4.1.2. The Data Flow from the Snort to the MQTT (Publisher)

As we previously explained, we used the Docker containers to make the sensor installation easier. We assigned a device ID to each sensor as its identifier. The data stream starts from the alert file generated by the Snort. Then, the Python’s library, called unsock() parses every line of the alert. The parser builds a data structure for messages. The MQTT (Publisher) sends messages to the MQTT (Broker). Box 1 shows an example of a Snort alert sent by the MQTT (Publisher).
Box 1. Example of the Snort alert sent through the MQTT.
                    {
  “src_mac”: “08:00:27:5b:df:e1”,
  “dest_ip”: “173.194.70.94”,
  “src_ip”: “10.0.2.16”,
  “packet_info”: {
    “len”: 40,
    “ttl”: 128,
    “offset”: 0,
    “DF”: true,
    “MF”: false
  },
  “protocol”: 6,
  “classification”: 131072,
  “dst_port”: 80,
  “alert_msg”: “(http_inspect) INVALID CONTENT-LENGTH OR CHUNK SIZE”,
  “priority”: 196608,
  “timestamp”: “1523556223.279105”,
  “sig_id”: 524288,
  “src_port”: 49165,
  “sig_gen”: 7864320,
  “ip_type”: “IPv4”,
  “sig_rev”: 131072,
  “device_id”: “sensor-1”,
  “dest_mac”: “52:54:00:12:35:02”
}

4.2. The Messaging Middleware Using MQTT

The messaging middleware has a hub and spoke architecture that makes it the central point of communication between all applications. It controls the transport method, the rule, and the data reformatting to ensure that the data will arrive at the receiving application precisely. For example, data sent by one application (Publisher) can be stored in a queue and then forwarded to the receiving application (Subscriber) when it becomes available for processing. The messaging middleware system is commonly implemented in an Internet of Things (IoT) architecture. Most IoT projects combine MQTT and Kafka for good performance and scalability. The high-level IoT architecture is shown in Figure 8.
MQTT Broker receives data from sensors (as Publisher) using MQTT protocols. Then, it sends the data to Apache Kafka Broker through the MQTT connector. Kafka Producer is an application that publishes data to a Kafka cluster made up of Kafka Brokers. Kafka Broker will be responsible for receiving and storing the data that a producer from MQTT Broker recently published. Then, Kafka Consumer consumes the data from Kafka Broker at specified offsets, timestamps, and positions. Each consumer can perform a specific task: write the messages to a Hadoop and stream the Spark engine’s data. A basic unit of data in Kafka is called a “message”. This contains the data and their metadata and the timestamps. These messages are organized into logical groupings called “topics,” on which Producers publish data. Typically, messages in a topic are distributed across different partitions in different Kafka Brokers. An Apache Kafka Broker can manage many partitions.
We experimented with comparing the performance of Apache Kafka with that of MQTT. In the experiment, the size of each piece of event data or message was 924 bytes. We increased the message rates from 1 to 1000 messages/s. Then, we found the best message rates according to their latency. The results, presented in Table 3, show that MQTT has a higher message rate and lower latency than Apache Kafka. We used the MQTT for the IoT messaging protocol designed by researchers according to [13,14], a lightweight Publish/Subscribe protocol for connecting remote devices with minimal memory and bandwidth requirements. In MQTT, messages are stored until a receiving application connects and receives a queue message. The MQTT client can acknowledge the message when it receives it or when the client has completely processed the message. Once the message is acknowledged, the system removes it from the queue. The difference between Apache Kafka and MQTT is that Apache Kafka is not only designed as a broker. It is also a streaming platform that stores, reads, and analyzes streaming data. Consequently, the messages are still stored in the queue, even those sent to the target. In our experiment, we deleted all of the messages after the retention period.

4.3. The Defense Center

The Defense Center has three blocks: collecting and streaming, processing, and storing.

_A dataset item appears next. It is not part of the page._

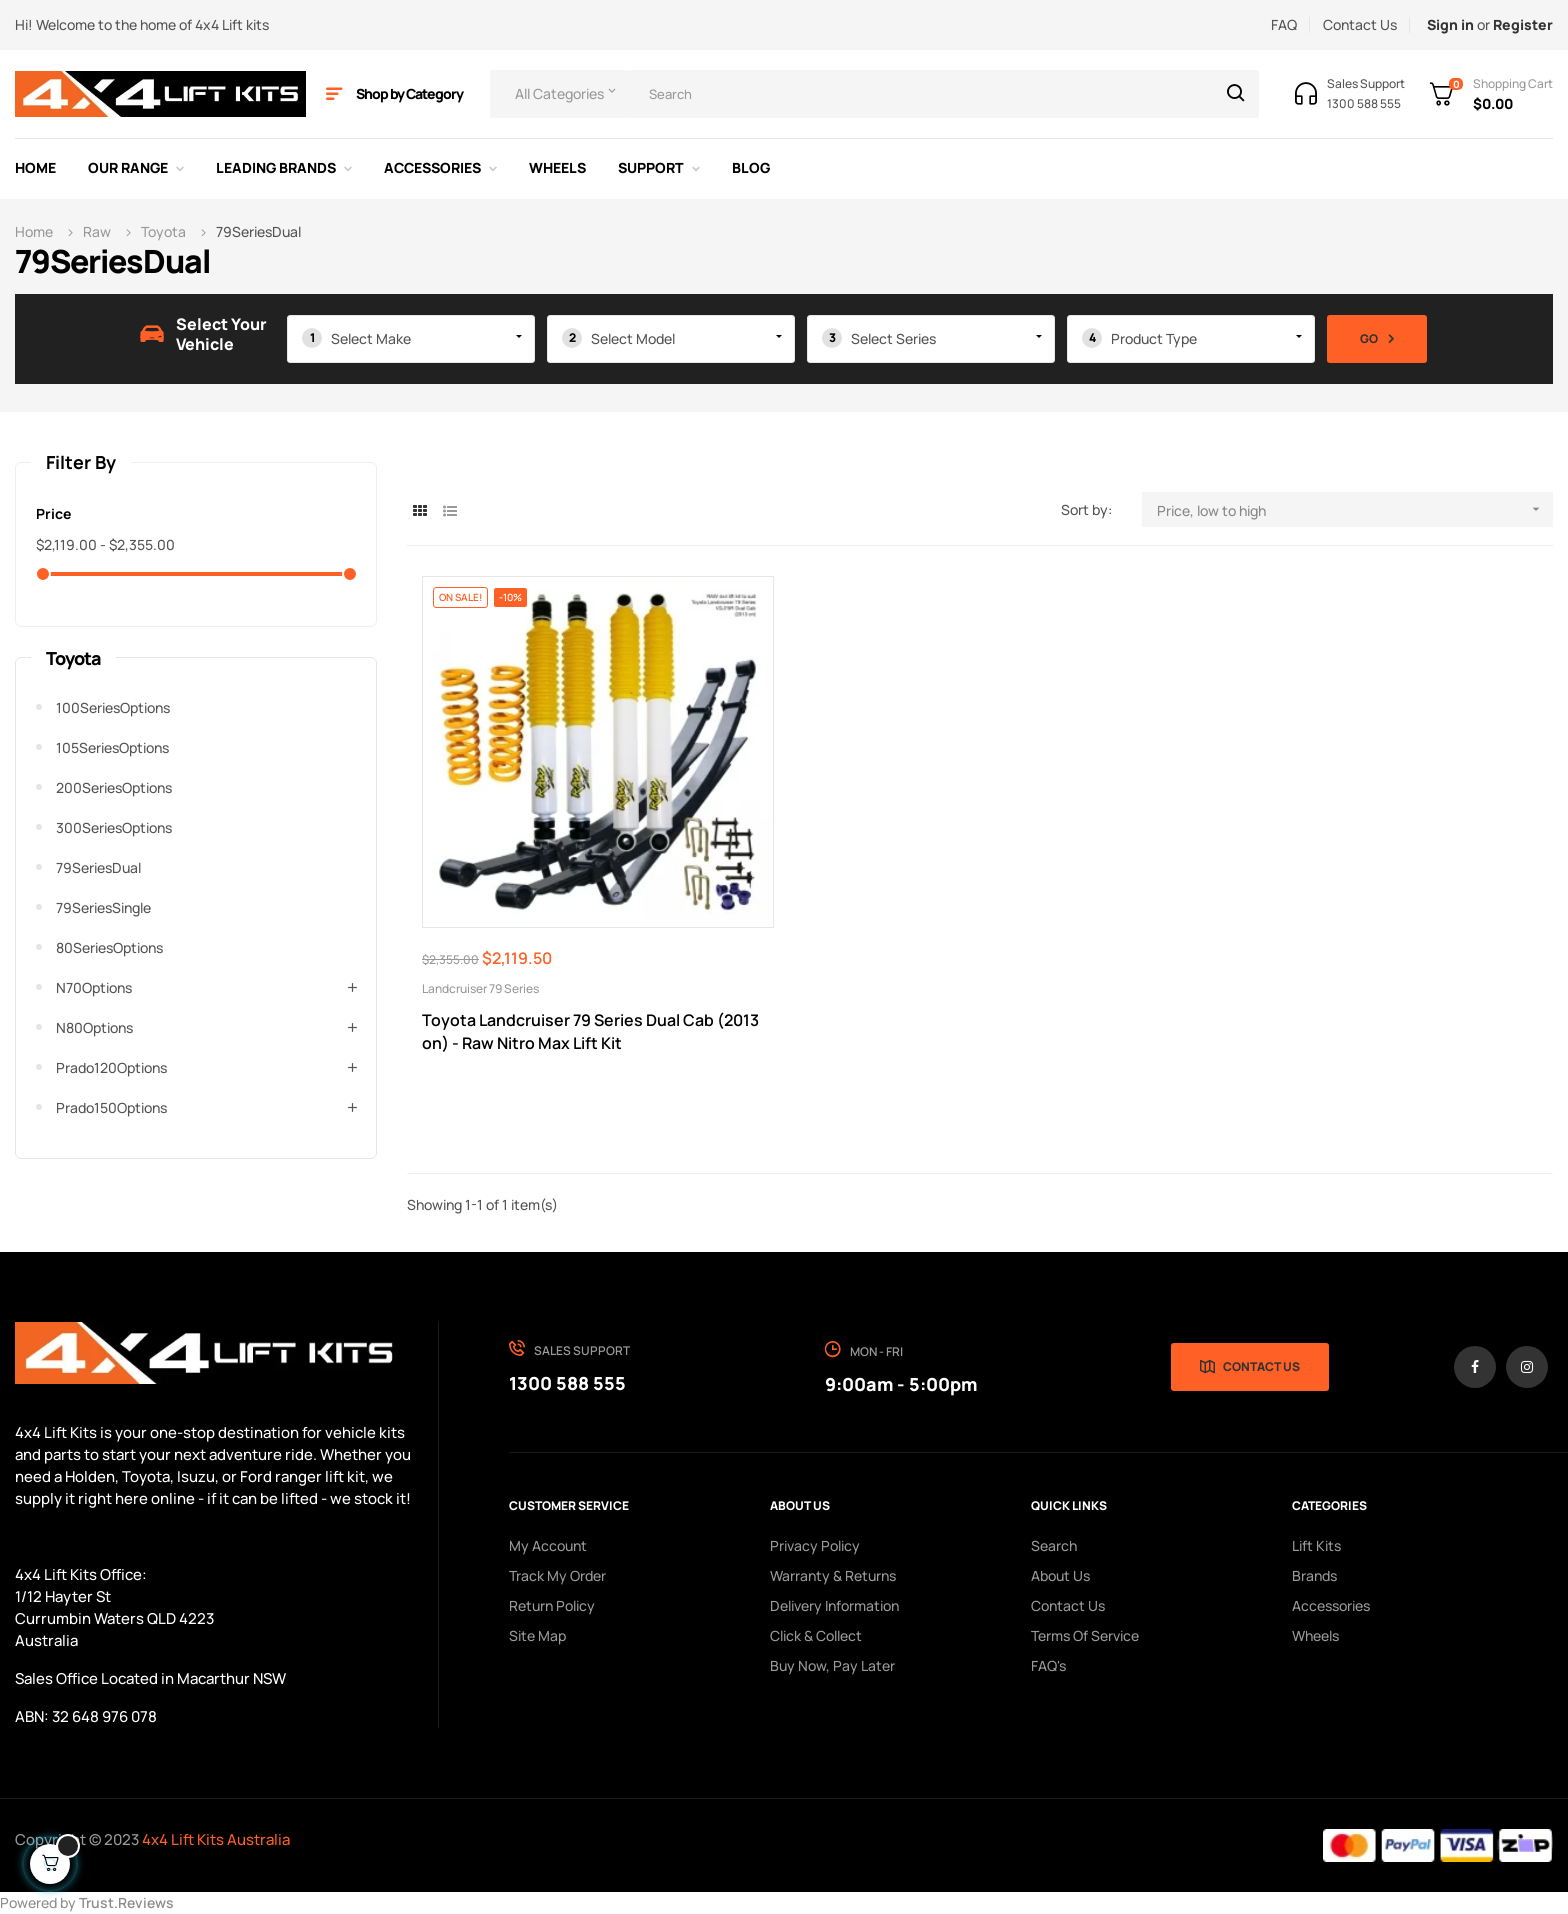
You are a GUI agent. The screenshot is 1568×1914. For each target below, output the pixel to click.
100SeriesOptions (113, 707)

4.3.1. Collecting and Streaming Data

In the first stage of collecting data, the Kafka Broker does not directly receive the MQTT package when the package arrives at the machine that collects data blocks. We used Confluent’s Kafka-connect feature in the MQTT server and created a bridge class connector to bridge the MQTT server to the Kafka Broker. We chose the Confluent platform because of the simplicity with which it performs transformation tasks such as encoding, encrypting, and transforming data before the data go to any Kafka Broker partitions. We transformed the data into the Avro format (an encoded binary format) because Avro-format data have a higher level of security than JSON or ordinary text files. We had to define the Avro schema to read and parse the data at the receiver.
The MQTT (Broker) does not actively publish topics to other destination data but only serves destinations that subscribe to specific topics with the Broker. In our system development, only one topic was published/subscribed.
We chose Apache Spark to process data in the data-processing blocks because of its proven ability to effectively handle IDS data [20]. However, to be more convincing during the selection of Apache Kafka for data ingestion, we experimented with the following specifications. We looked at 3 scenarios: sending 50 million, 100 million, and 150 million data sent simultaneously to a single Kafka Broker. Then, we analyzed the average message rates and the throughput. As seen in Table 4, there was a significant decrease in the throughput rate when the messages reached 150 million. This result indicates that a single broker can process about 100 million messages, with a maximum message rate of 650,000 messages/s, and the maximum throughput was 172 MBps. If the number of messages that need to be processed is more than 150 million, we must scale up the Broker by adding more Apache Kafka Brokers.
The order of the tasks in this structured streaming process is as follows. First, Spark will stream the topic defined when the job is executed on the Apache Kafka Broker. Then, the schema retrieved via the Confluent schema registry API deserializes Avro messages. The streaming process includes the following steps:
  • Deserialization of the Avro data with a pre-existing registry schema;
  • Conversion of the data into a data frame using the map function;
  • Execution of the aggregation process from the existing data frame using the Reduce function;
  • Storage of the data in Apache Hadoop.

4.3.2. Processing Data

In the data-preprocessing phase, the previously collected data are sorted and aggregated for further processing. The data stored in Apache Hadoop are retrieved and processed in Apache Spark using batch processing. The log-data-processing performed in Apache Spark consists of a timestamp and time-zone adjustments for sensors that use Unix Epoch as the format of the timestamp data sent by the sensor. The aggregation is performed in the following time units: second, minute, hour, day, month, and year. Additionally, we enriched the aggregation data with the Geo2IP database through Apache Spark. The aggregated data are shown in Table 5.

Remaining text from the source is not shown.